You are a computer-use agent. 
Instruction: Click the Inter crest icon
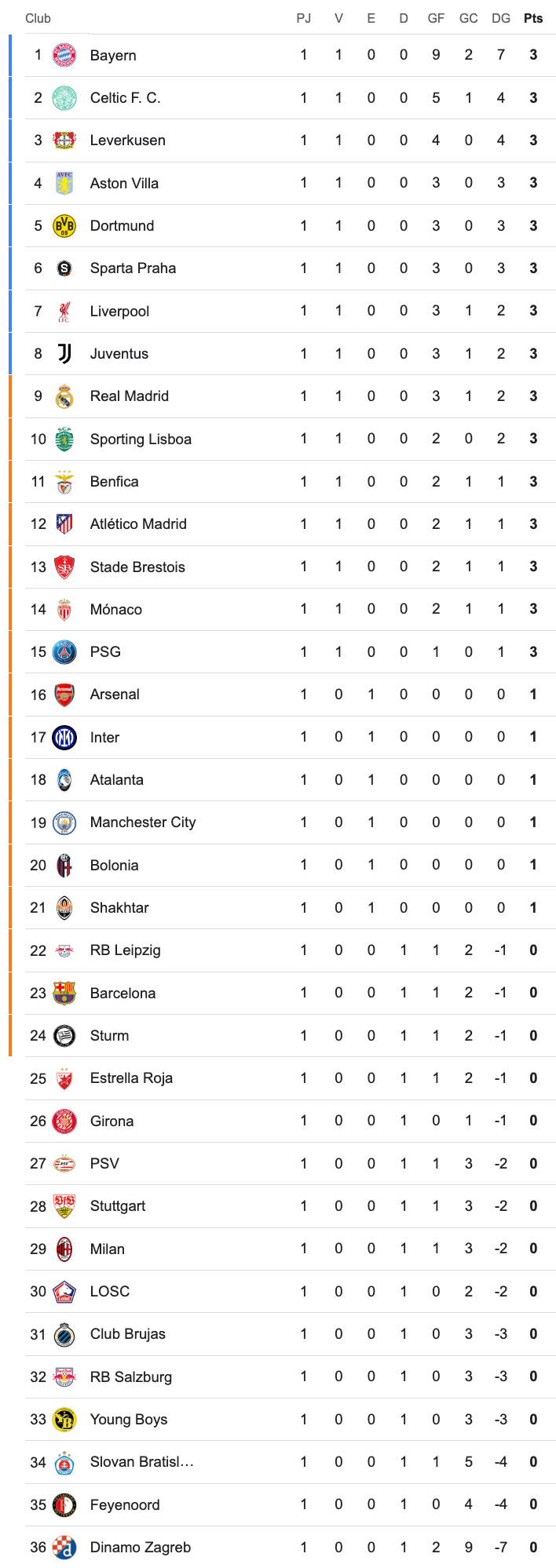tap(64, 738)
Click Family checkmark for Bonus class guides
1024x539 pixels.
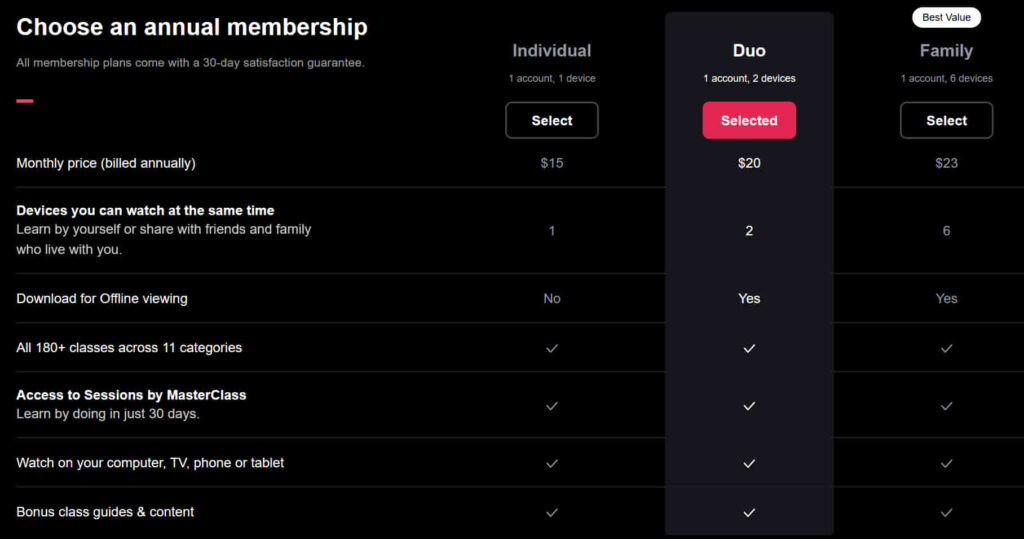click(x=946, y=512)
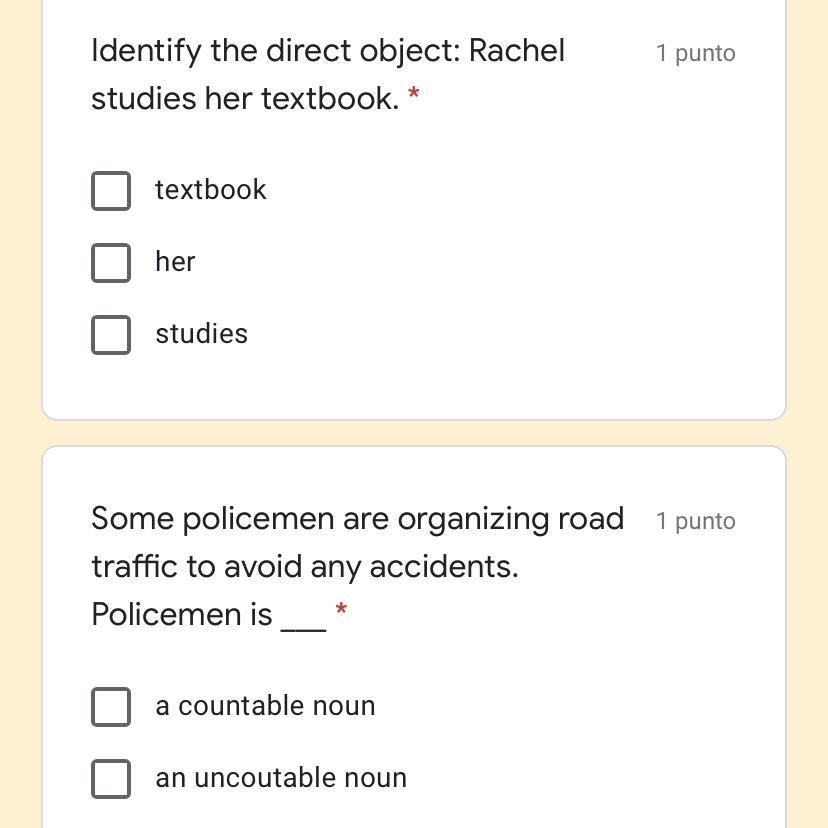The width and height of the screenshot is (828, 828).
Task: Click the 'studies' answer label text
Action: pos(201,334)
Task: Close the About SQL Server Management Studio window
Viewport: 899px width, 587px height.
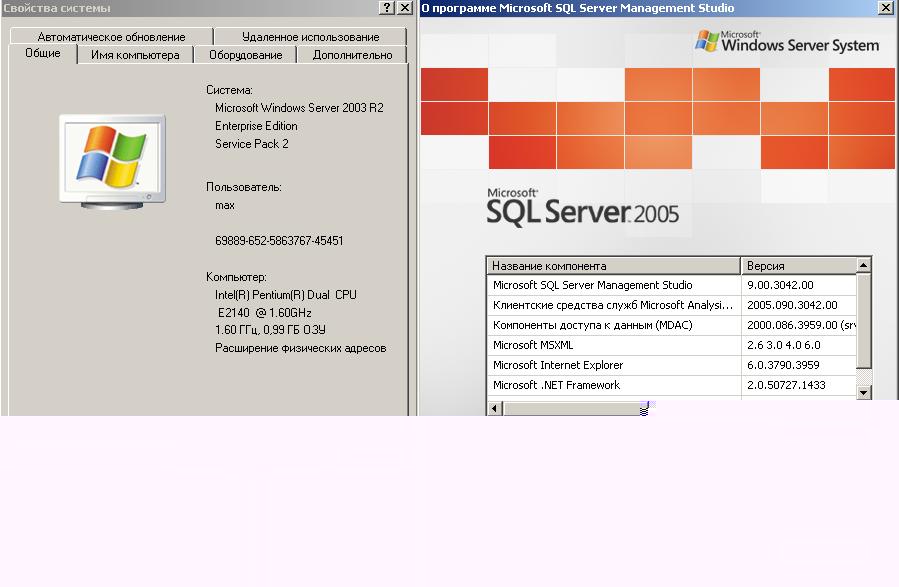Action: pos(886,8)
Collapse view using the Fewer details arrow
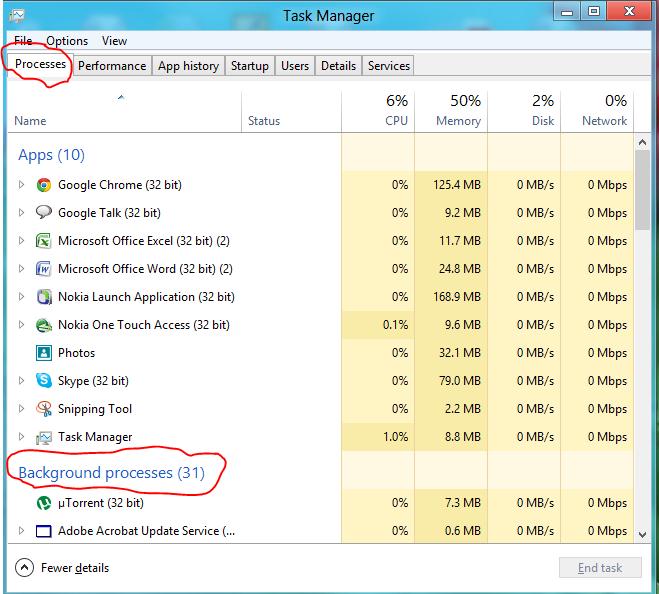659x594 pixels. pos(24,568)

========

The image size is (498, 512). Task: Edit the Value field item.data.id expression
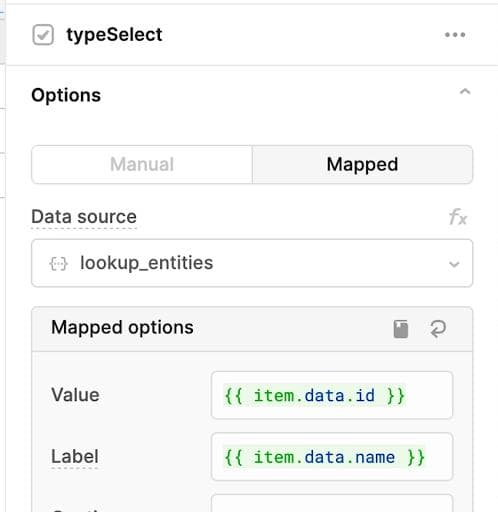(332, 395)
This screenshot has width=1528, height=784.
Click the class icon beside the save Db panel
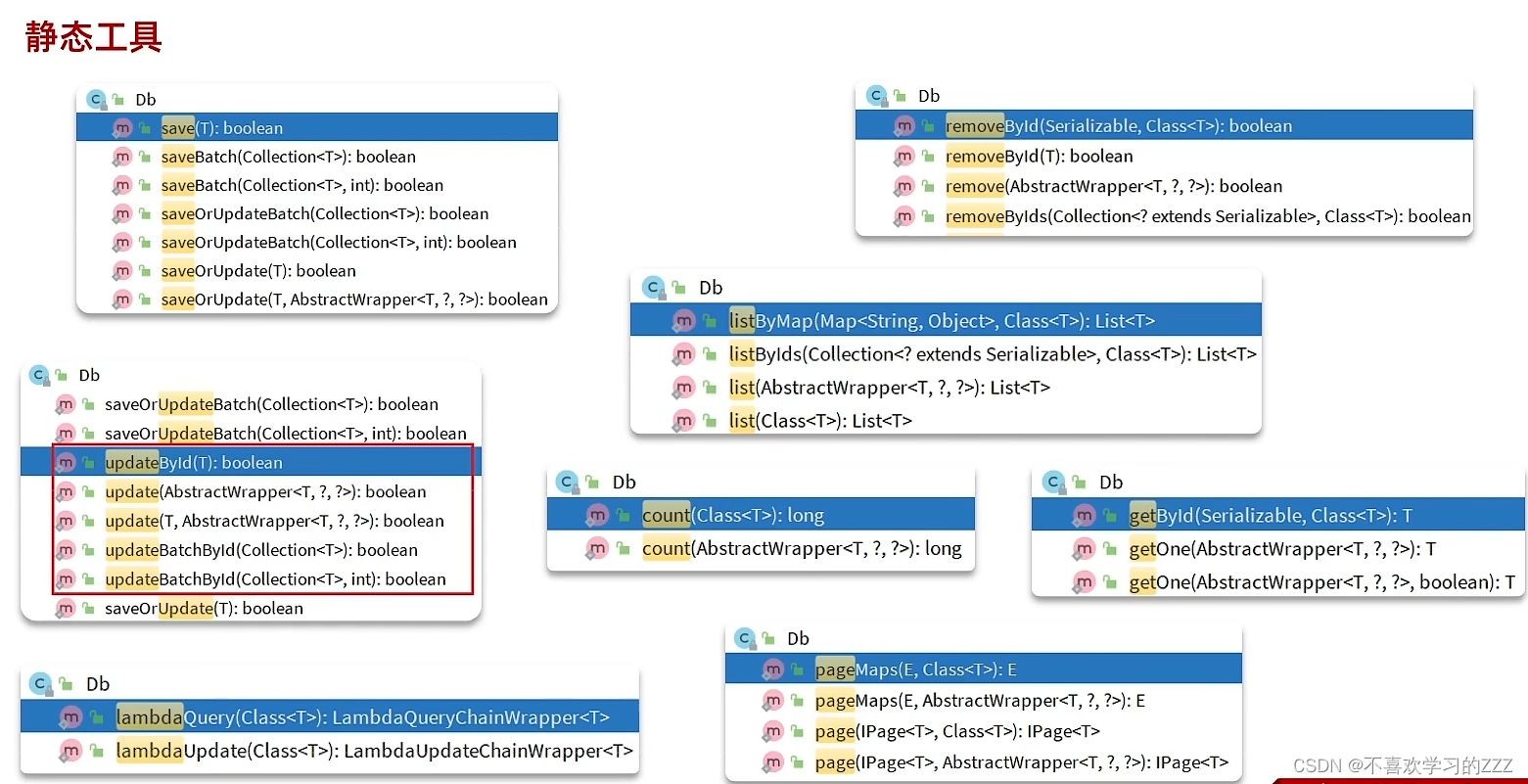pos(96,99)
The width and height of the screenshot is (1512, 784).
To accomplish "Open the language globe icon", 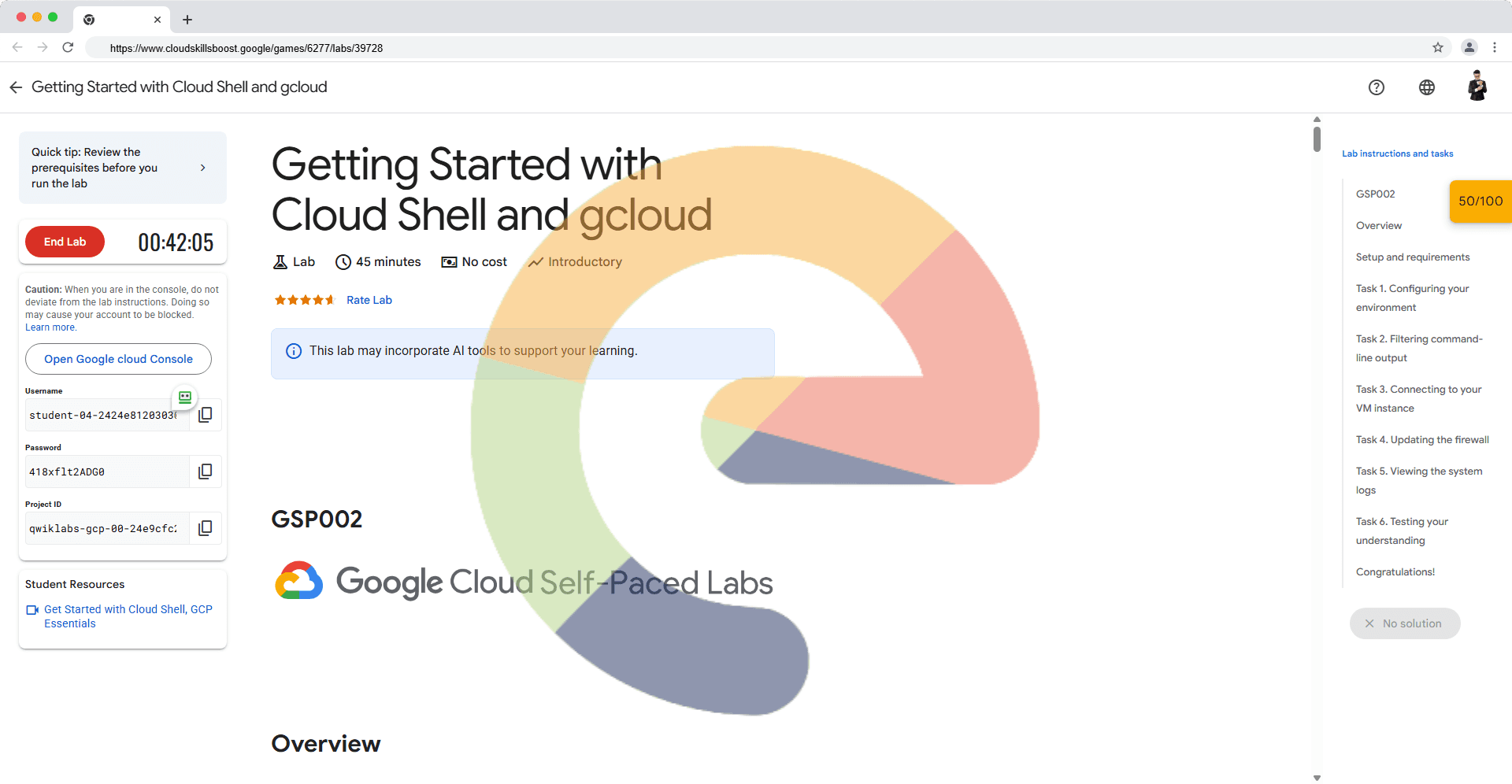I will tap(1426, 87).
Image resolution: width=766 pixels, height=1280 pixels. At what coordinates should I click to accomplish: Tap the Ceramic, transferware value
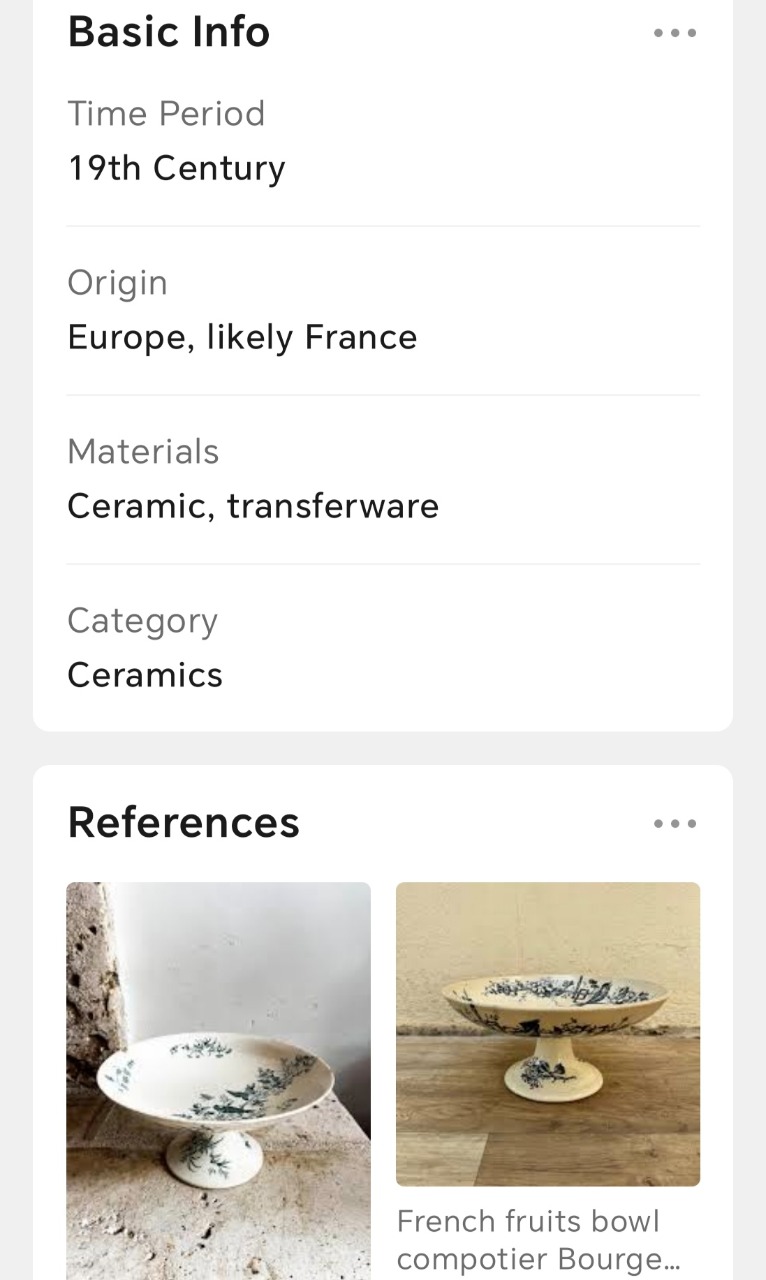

========

[Your task] Reproduce the data above exactly, but only from the line containing "You are a computer-use agent." through the line containing "Click Family checkmark for Bonus class guides". Omit all pictures.

[Written solution]
You are a computer-use agent. 
Instruction: Click the Inter crest icon
tap(64, 738)
Click Family checkmark for Bonus class guides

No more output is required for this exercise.